* [Exercise instructions]:
1. In the article about High Waisted, condense the paragraph beginning "The band is fronted by" into a short bulleted list that keeps its main facts.
2. Reproduce the passage of the article about High Waisted from "They’re also keeping" to "Make a list.", word for word.

* [Text segment]:

High Waisted is a lot of things: a surf-rock band that throws raucous Lower East Side parties, friends and roommates, a group of people who stay up late and get up early. Their whirlwind energy gets channeled into creating a boisterous atmosphere just as much as into the music. (Their website, so anti-corporate, ends in .party rather than .com).

The band is fronted by Jessica Louise Dye, a compact battery of infinite energy. Dye orchestrated the recording of High Waisted's first major piece, Acid Tape, in a rumored-to-be-haunted punk squat in Nashville (on acid, of course). The four-piece band came back to New York, where they all met, for their first full album, On Ludlow. There’s no contradiction in East Coast surf rock for her, Dye says: “When I first moved to New York, I was really big into surfing.” Five days a week, “I would get up, be on the train by 4:45 A.M., and be in the water by 6. Who says New York can’t be a surf town?”

They’re also keeping up more traditional New York habits, like having big parties in slender spaces. In a conversation over beers, Dye tells us how to do it:

"Lots of dark nooks and crannies. Dim lighting, preferably red because everyone looks way sexier in red lighting. It’s a proven fact, bars know it. Everyone has to have lowered their inhibitions a little bit to be a little naughty. Naughty is good. Confidence. I need all my after-party guests to be excited for what might come. I pour champagne down everyone’s mouth. There is a lot of flash photography involved. Balloons; I love balloons. I bring balloons to every after-party. And adrenaline. That’s another ingredient. After-parties need adrenaline."

All right: balloons, red lightbulbs, adrenaline. Make a list.

* [Recorded data]:
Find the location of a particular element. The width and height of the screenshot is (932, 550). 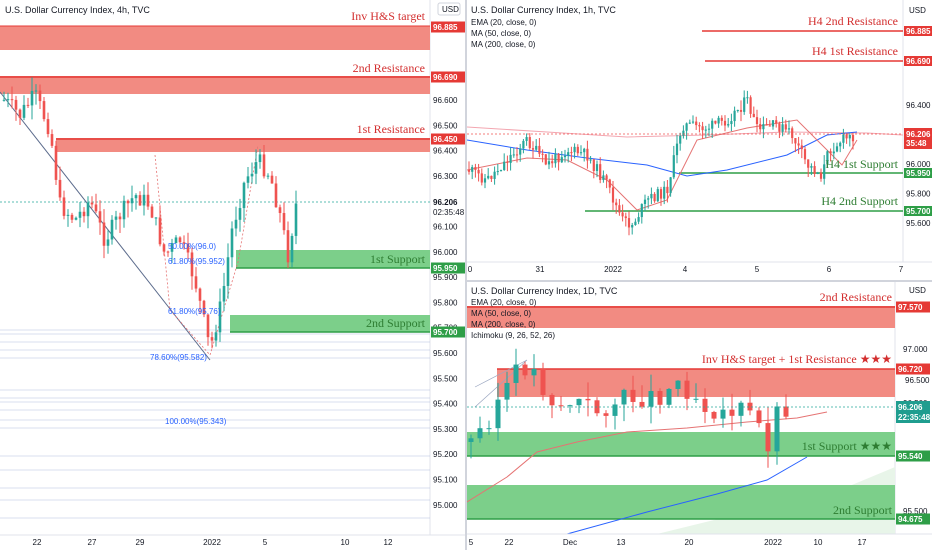

tag-1st-resistance-bg is located at coordinates (448, 139).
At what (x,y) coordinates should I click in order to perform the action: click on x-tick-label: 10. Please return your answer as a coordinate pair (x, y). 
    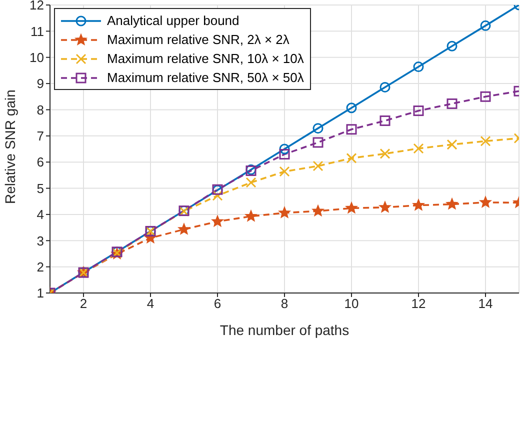
    Looking at the image, I should click on (352, 304).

* [Answer section]:
1.
- Jessica Louise Dye fronts the band and is described as a compact battery of infinite energy.
- She orchestrated the recording of the band's first major piece, Acid Tape, in a punk squat in Nashville that was rumored to be haunted.
- The four-piece band returned to New York, where the members all met, to make their first full album, On Ludlow.
- Dye sees no contradiction in East Coast surf rock. She was big into surfing when she first moved to New York.
- Five days a week, she was on the train by 4:45 A.M. and in the water by 6.

2.
They’re also keeping up more traditional New York habits, like having big parties in slender spaces. In a conversation over beers, Dye tells us how to do it:

"Lots of dark nooks and crannies. Dim lighting, preferably red because everyone looks way sexier in red lighting. It’s a proven fact, bars know it. Everyone has to have lowered their inhibitions a little bit to be a little naughty. Naughty is good. Confidence. I need all my after-party guests to be excited for what might come. I pour champagne down everyone’s mouth. There is a lot of flash photography involved. Balloons; I love balloons. I bring balloons to every after-party. And adrenaline. That’s another ingredient. After-parties need adrenaline."

All right: balloons, red lightbulbs, adrenaline. Make a list.